Exercise aim - Copy only the lines between the one containing "623x340 pixels." and the end of the records, both included, leaving out pictures.

□ □ □

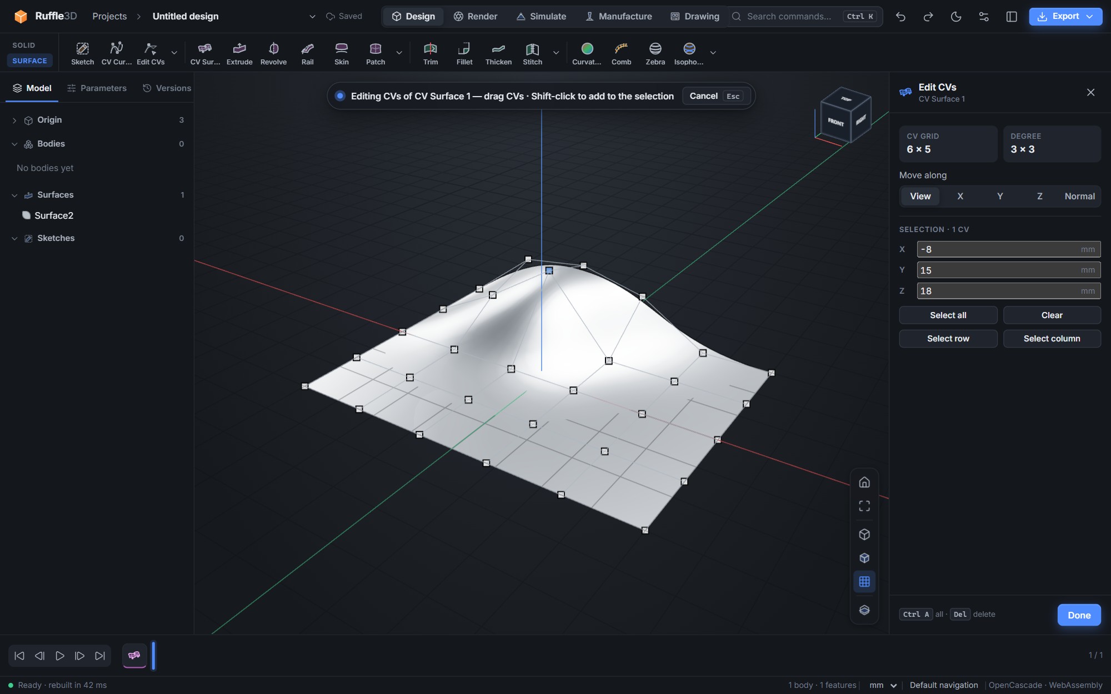Select the Revolve surface tool
Viewport: 1111px width, 694px height.
[273, 53]
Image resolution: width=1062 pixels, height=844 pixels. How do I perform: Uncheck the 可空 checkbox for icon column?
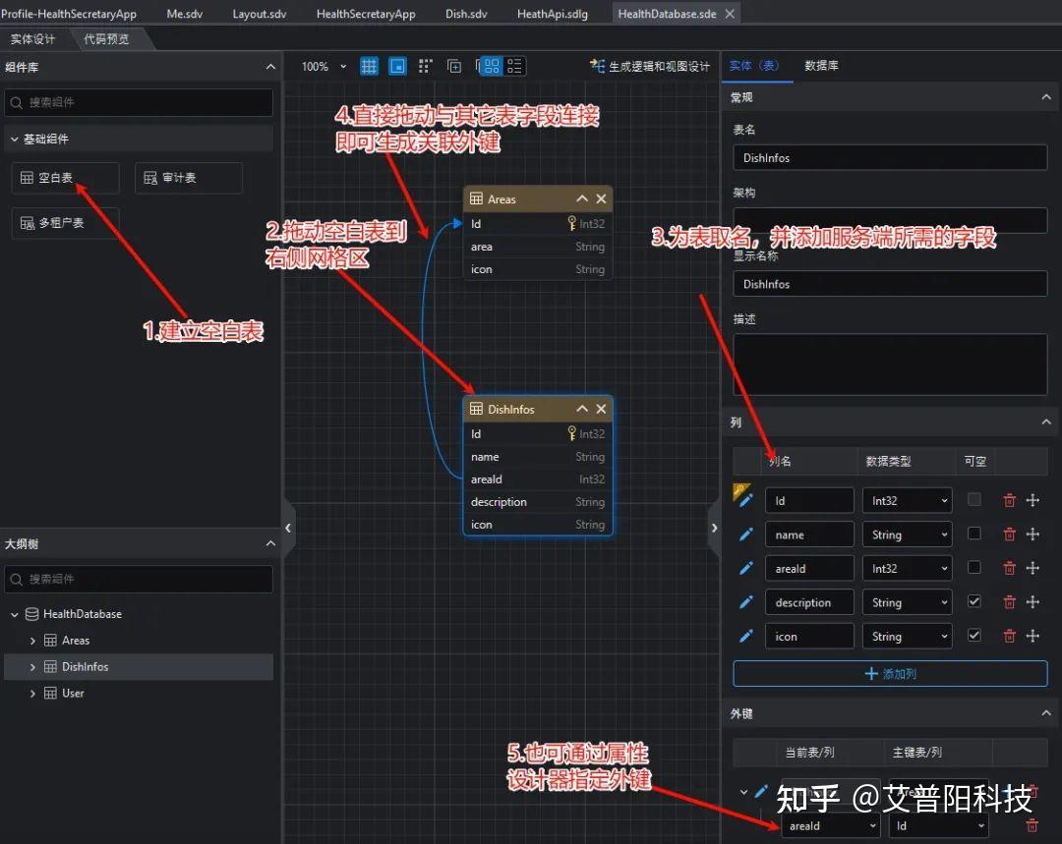pyautogui.click(x=974, y=636)
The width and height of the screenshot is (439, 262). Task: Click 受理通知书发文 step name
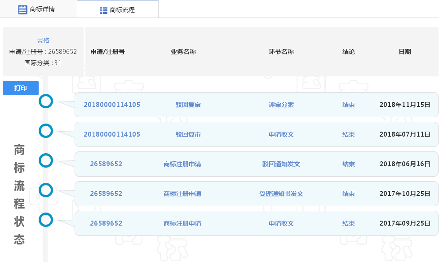point(281,194)
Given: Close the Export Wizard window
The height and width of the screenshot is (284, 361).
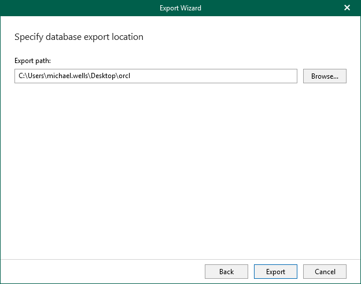Looking at the screenshot, I should pyautogui.click(x=347, y=8).
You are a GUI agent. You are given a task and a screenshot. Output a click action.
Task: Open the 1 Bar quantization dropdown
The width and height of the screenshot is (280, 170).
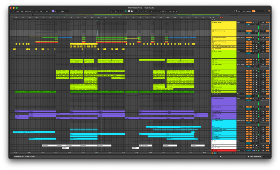[47, 11]
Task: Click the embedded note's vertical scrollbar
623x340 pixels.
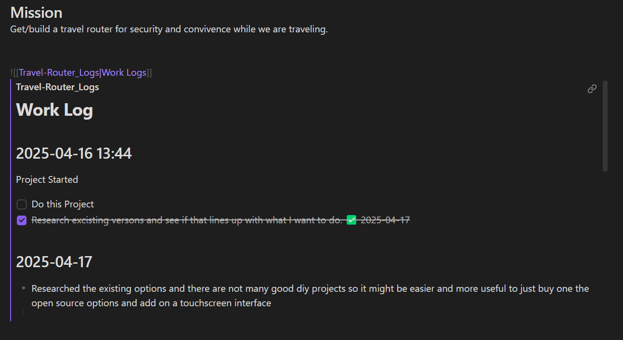Action: click(605, 125)
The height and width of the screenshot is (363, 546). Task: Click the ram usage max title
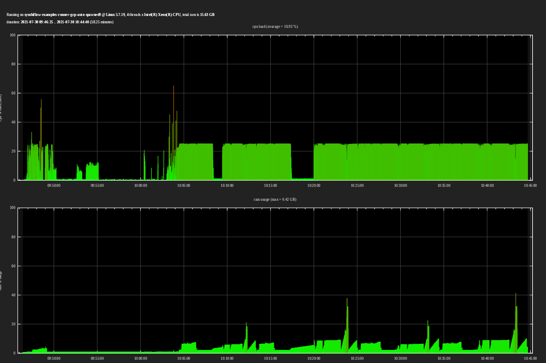click(x=275, y=199)
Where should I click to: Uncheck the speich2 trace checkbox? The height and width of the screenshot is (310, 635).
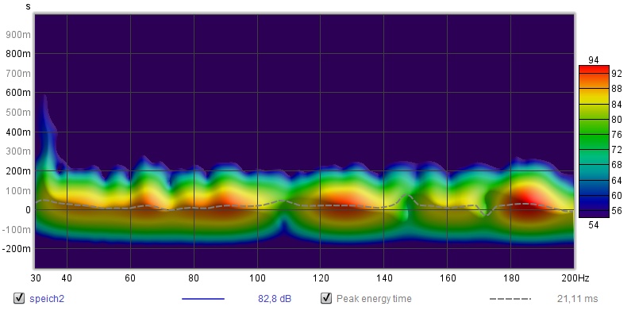coord(19,299)
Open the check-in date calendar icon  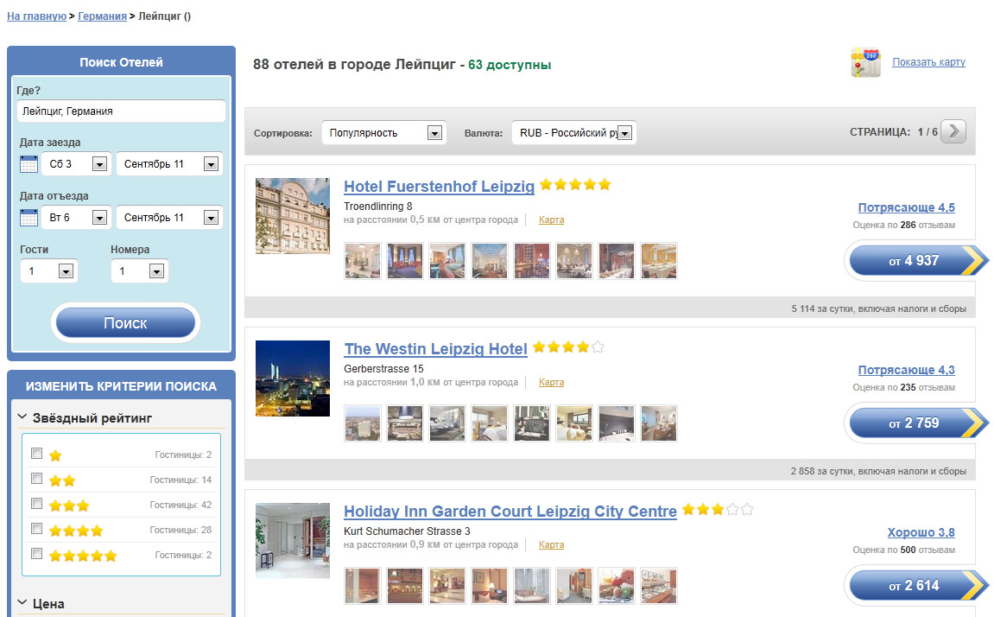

□ □ □

Result below -
623x340 pixels.
Action: click(605, 125)
The height and width of the screenshot is (363, 546). Task: Click the ram usage max title
click(x=275, y=199)
Where should I click to: Uncheck the speich2 trace checkbox? The height and width of the screenshot is (310, 635).
coord(19,299)
Open the check-in date calendar icon  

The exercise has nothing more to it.